◆ **Parts of the exercise**:
1. Reproduce word for word the part of the letter titled "Lies and Lives Matter" that begins at the words "This is a pattern" and stops after the words "match on gasoline.".
2. In the letter titled "Lies and Lives Matter," what was Keith Scott said to be holding in the story the blogger spread?
3. Finish out the next part of the letter titled "Lies and Lives Matter," picking up after its last sentence.

◆ **Text excerpt**:

______

Lies and Lives Matter
Dear Editor:
Last week saw another black citizen shot by police in unclear circumstances. It also saw a riot break out thanks to lies spread across the internet. The result was tear gas, looting and more blood on the streets of Charlotte.
This is a pattern that has to stop. The truth matters. I won’t go out on a limb and say this was a righteous police shooting but I will say that the person who spread the story that an “unarmed Keith Scott was shot by a white cop while holding a book” has more blood on her hands than the police officer who fired the fatal bullet. The officer may have had to shoot. The blogger was not in a life-or-death situation. She chose to commit the internet equivalent of shouting “Fire” in a crowded movie theater or throwing a match on gasoline.
As a result of her lies, another black man died on the streets of Charlotte, a white bystander was beaten by a mob, several other people were injured and stores were looted in Uptown. The strife also reinforced the ongoing division that makes it impossible for our country to solve this problem.
For me, the truth is bad enough when a Travon Martin, Michael Brown, Keith Scott or Terence Crutcher gets killed. We can learn from the truth and maybe make some sense out of tragedy. Unfortunately, the truth is not good enough for many “social justice activists.”

______

◆ **Stored items**:
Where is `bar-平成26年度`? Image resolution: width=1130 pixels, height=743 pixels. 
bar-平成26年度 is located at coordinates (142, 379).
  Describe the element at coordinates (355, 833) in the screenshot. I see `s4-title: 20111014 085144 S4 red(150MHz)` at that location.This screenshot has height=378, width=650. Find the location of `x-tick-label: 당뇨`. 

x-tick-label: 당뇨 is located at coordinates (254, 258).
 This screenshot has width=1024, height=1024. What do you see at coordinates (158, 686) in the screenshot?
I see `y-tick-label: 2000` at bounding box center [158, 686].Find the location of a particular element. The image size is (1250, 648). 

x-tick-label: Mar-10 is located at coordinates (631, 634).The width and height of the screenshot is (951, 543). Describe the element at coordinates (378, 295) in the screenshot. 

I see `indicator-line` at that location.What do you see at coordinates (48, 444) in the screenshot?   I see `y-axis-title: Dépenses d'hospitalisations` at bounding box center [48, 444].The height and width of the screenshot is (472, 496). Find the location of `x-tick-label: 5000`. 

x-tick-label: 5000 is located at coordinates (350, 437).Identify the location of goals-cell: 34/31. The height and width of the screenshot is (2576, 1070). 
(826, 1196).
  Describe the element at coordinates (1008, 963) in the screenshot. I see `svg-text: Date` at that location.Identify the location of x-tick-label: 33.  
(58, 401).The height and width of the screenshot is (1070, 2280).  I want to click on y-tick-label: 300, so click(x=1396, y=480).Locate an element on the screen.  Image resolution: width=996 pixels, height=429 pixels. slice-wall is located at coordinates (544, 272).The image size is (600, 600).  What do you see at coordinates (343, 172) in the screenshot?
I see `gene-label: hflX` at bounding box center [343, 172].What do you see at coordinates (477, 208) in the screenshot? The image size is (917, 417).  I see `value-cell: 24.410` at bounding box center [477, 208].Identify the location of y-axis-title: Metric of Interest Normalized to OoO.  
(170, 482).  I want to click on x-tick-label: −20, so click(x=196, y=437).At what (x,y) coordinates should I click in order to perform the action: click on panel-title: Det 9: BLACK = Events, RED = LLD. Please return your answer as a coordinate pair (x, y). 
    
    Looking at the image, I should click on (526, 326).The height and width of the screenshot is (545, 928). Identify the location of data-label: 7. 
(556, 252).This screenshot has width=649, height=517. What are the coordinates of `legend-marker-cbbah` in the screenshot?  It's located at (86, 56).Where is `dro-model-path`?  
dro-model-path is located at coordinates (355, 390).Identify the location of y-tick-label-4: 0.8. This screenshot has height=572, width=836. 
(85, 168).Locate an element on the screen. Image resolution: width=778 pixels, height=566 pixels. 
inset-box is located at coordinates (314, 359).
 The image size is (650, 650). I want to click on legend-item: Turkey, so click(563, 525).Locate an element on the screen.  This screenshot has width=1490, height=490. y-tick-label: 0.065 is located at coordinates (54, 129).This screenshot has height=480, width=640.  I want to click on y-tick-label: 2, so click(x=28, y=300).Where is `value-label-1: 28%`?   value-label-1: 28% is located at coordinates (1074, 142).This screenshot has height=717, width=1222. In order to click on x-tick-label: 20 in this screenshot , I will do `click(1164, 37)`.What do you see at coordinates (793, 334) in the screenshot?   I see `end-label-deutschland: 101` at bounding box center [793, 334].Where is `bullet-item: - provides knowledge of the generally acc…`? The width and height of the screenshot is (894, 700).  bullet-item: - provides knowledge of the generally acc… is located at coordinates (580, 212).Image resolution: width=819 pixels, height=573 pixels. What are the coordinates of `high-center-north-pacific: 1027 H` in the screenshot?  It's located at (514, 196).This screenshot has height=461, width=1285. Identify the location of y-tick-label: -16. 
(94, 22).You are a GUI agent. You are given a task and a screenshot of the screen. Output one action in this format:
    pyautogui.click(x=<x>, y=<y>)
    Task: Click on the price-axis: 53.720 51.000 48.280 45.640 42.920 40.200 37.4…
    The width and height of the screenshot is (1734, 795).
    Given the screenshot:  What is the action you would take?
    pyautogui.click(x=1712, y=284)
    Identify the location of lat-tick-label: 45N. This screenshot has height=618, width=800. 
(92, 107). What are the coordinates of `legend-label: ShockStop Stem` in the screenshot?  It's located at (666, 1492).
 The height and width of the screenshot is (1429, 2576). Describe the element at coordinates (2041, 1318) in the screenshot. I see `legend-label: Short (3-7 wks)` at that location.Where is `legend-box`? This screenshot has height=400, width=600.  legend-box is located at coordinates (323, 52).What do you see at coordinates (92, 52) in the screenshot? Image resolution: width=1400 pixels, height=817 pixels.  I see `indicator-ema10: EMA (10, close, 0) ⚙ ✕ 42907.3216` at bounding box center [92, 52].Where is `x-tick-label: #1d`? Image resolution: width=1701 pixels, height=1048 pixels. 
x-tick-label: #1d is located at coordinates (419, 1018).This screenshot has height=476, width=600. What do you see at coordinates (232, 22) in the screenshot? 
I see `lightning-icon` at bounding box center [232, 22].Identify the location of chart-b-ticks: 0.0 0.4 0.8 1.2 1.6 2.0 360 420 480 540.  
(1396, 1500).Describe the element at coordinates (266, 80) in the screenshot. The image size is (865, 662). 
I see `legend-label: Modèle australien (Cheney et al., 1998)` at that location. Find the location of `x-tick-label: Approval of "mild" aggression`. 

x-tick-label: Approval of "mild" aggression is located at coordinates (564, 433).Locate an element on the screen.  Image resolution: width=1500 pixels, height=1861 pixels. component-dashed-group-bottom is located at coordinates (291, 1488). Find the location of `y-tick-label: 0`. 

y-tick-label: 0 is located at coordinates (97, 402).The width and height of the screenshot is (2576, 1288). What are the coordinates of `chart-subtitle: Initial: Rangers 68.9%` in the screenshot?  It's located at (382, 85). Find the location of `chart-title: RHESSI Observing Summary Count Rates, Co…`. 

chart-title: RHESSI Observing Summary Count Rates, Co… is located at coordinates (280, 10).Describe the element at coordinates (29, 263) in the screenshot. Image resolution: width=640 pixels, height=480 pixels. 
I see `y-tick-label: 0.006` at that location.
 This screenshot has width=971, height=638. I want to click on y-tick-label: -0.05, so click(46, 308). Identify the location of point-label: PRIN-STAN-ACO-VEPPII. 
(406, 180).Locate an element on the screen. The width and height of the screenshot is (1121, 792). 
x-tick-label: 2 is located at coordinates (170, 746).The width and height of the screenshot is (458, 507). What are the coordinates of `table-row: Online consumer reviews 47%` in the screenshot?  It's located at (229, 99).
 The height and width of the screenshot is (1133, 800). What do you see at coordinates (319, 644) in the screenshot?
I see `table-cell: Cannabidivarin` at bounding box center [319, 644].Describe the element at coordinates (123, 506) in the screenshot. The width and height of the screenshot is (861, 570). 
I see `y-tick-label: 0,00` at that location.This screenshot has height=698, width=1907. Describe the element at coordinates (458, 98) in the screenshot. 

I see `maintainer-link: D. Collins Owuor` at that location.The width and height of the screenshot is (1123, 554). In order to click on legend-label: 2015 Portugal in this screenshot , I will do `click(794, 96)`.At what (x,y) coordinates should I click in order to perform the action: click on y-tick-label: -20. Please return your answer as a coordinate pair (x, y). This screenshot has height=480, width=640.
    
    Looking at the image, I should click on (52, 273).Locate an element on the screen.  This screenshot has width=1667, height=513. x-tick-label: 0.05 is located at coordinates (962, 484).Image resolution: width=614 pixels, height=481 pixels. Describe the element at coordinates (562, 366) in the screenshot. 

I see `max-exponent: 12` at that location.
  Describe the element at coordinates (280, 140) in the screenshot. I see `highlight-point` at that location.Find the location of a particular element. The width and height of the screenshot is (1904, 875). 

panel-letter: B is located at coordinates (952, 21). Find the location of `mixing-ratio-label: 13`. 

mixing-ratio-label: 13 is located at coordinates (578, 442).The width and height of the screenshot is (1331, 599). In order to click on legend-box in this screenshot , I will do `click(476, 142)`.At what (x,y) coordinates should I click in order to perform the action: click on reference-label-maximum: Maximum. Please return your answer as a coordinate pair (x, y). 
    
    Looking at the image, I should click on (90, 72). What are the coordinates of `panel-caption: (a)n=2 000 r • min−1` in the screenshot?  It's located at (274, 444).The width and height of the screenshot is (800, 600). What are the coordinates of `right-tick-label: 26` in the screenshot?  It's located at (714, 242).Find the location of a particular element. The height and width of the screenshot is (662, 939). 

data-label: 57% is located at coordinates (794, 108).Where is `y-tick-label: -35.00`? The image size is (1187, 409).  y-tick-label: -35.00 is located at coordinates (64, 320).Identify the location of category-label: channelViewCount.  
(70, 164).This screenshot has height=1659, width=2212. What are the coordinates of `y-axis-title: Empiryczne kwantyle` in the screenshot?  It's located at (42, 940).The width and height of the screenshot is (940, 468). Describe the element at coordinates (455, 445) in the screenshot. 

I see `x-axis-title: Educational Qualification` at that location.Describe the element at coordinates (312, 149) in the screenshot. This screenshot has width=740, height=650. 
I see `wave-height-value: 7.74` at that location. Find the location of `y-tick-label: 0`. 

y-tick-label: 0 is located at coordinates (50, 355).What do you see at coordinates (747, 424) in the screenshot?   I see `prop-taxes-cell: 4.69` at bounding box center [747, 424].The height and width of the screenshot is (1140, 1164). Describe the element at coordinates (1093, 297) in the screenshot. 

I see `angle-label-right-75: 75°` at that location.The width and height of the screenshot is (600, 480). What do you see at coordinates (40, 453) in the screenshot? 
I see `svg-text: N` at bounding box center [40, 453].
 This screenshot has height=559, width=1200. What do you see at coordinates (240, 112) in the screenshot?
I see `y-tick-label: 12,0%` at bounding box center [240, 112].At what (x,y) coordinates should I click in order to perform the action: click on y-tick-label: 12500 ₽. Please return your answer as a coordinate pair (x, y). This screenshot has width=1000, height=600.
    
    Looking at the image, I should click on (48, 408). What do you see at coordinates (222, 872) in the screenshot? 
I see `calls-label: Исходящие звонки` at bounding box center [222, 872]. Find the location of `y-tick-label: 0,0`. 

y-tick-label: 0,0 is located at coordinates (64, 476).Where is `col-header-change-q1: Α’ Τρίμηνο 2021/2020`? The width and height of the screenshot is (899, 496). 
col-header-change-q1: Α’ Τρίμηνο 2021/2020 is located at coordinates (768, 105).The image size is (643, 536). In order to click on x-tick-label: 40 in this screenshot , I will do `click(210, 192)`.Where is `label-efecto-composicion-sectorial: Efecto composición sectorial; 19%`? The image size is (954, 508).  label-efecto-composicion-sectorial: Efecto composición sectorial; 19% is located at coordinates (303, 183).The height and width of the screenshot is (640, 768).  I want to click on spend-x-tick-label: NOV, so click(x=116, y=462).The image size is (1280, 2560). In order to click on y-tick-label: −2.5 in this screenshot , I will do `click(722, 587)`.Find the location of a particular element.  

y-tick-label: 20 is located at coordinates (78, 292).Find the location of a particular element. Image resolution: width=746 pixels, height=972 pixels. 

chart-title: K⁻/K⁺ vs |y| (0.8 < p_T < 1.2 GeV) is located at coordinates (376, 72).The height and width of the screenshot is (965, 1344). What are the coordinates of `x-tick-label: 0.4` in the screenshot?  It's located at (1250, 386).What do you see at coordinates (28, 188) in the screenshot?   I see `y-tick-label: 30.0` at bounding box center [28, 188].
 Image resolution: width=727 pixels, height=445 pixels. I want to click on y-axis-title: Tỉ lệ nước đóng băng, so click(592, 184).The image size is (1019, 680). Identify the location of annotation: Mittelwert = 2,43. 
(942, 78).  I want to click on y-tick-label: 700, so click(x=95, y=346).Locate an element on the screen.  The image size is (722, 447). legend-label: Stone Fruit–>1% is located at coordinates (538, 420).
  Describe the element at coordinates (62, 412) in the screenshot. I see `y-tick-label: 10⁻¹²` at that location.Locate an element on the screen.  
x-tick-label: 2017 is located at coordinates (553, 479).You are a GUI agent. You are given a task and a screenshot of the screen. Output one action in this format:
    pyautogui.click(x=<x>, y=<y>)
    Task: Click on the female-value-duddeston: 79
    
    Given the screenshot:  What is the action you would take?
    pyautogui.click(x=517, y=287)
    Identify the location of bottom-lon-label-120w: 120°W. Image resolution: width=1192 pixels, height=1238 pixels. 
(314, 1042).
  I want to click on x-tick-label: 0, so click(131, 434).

______

◆ **Answers for the tasks**:
1.
This is a pattern that has to stop. The truth matters. I won’t go out on a limb and say this was a righteous police shooting but I will say that the person who spread the story that an “unarmed Keith Scott was shot by a white cop while holding a book” has more blood on her hands than the police officer who fired the fatal bullet. The officer may have had to shoot. The blogger was not in a life-or-death situation. She chose to commit the internet equivalent of shouting “Fire” in a crowded movie theater or throwing a match on gasoline.

2. A book.

3.
Lies, like the ones spread about Charlotte, are the currency they need to justify their bad deeds. These extremists grab the spotlight from peaceful protestors and bring their own brand of racism to the streets and the media. Lies become unassailable truths. Anyone who questions them is vilified. No good change can occur in this toxic atmosphere.
We all have a choice. We can be part of the solution or part of the problem. People who choose to do nothing are part of the problem. People who share inflammatory tales without taking a moment to question them are part of the problem. They magnify lies and put more lives in danger.
Open dialogue is the only way to work through and resolve the problems at hand. It’s okay to start from a point of honest disagreement – honest being the key word. Lies matter, too.